I was back in China last week and noticed that almost everyone around me has a smartphone. The only one person I know who doesn’t have one is my 92-year old grandpa, who physically cannot type with his fingers.
What’s more, everyone who has a smartphone is on WeChat. My dad showed me some old family history written by a distant relative from Beijing on WeChat; my aunt told me that another aunt living in California is sending her pictures of her son making cookies for his class project. They spent somewhere between half hour to one hour every evening just to read all the messages from various groups on WeChat, and they are over 60s. Just imagine how much time younger generations spend on it. The bank accountant in the Industrial and Commercial Bank of China, when being told that I don’t have a Chinese phone number and hence not on WeChat, appeared to be horrified. “How could you live without it?” said her expression.

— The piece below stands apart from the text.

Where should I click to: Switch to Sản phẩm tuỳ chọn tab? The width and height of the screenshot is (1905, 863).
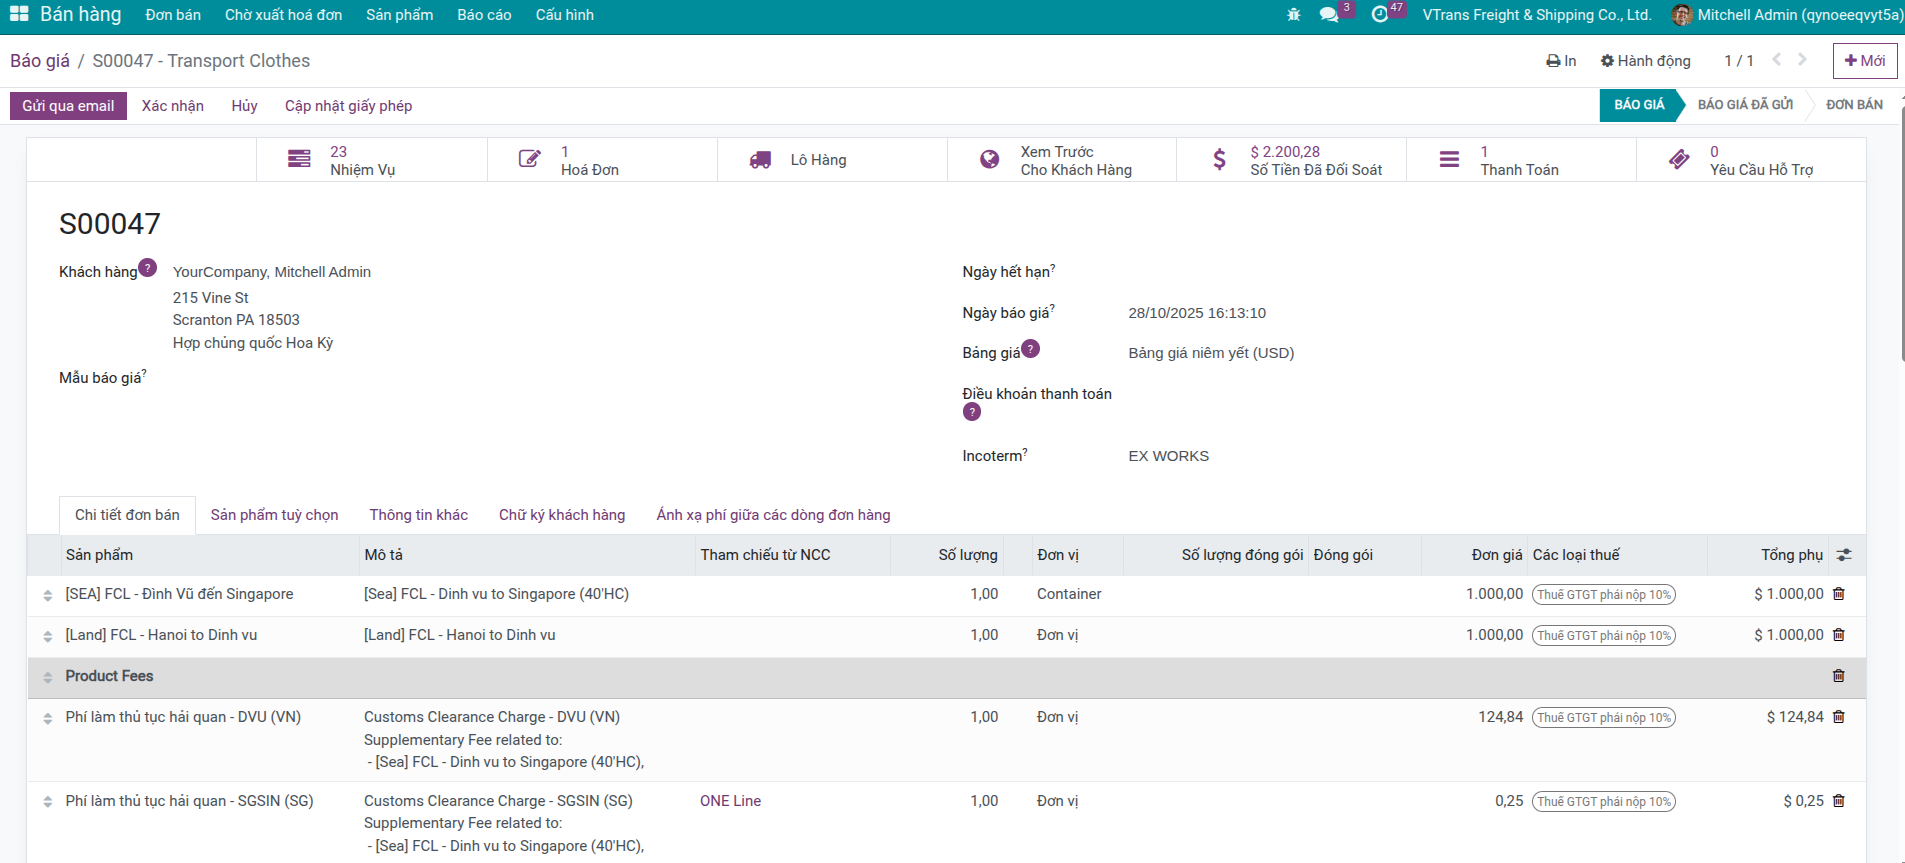pyautogui.click(x=274, y=515)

It appears to me that Americans use Facebook, Europeans use WhatsApp, and Chinese use WeChat. All have their own social media. What’s the big deal?
They all remind me of The Matrix. Everyone is connected (or plugged in). Everything one says or writes gets shared or forwarded. Everyone is like a social mirror reflecting each other’s opinions and values, so the social media, although chaotic in its contents, can homogenize social values. In this sense, the majority exercise a subtle form of social persuasion to oblige people on the same platform to confirm their values. This persuasion can be more powerful than traditional mass media, because everyone has a voice, and because most normal people want to be liked.
There are beneficial consequences. More things are better regulated by social conventions than by law. And a more homogeneous society would have more orders and less troubles. In addition, for millions of lives who just moved out of poverty, the talk of anything other than survival can be “insulting irrelevance” (a phrase by Sir Alex Ferguson in describing his roots in working class families). Sharing common values and staying closely together maximize their chances at survival.
The disadvantage is that getting a second opinion can be difficult. As with reports in mass media, the opinion of the reporter about “facts” lies is in the things that are omitted. For example, in western media, Obama is quoted more often than Putin is, and the reverse is true in China. A corollary is that expressing opinions contrary to the common values would be difficult and that change in social norms would be hard.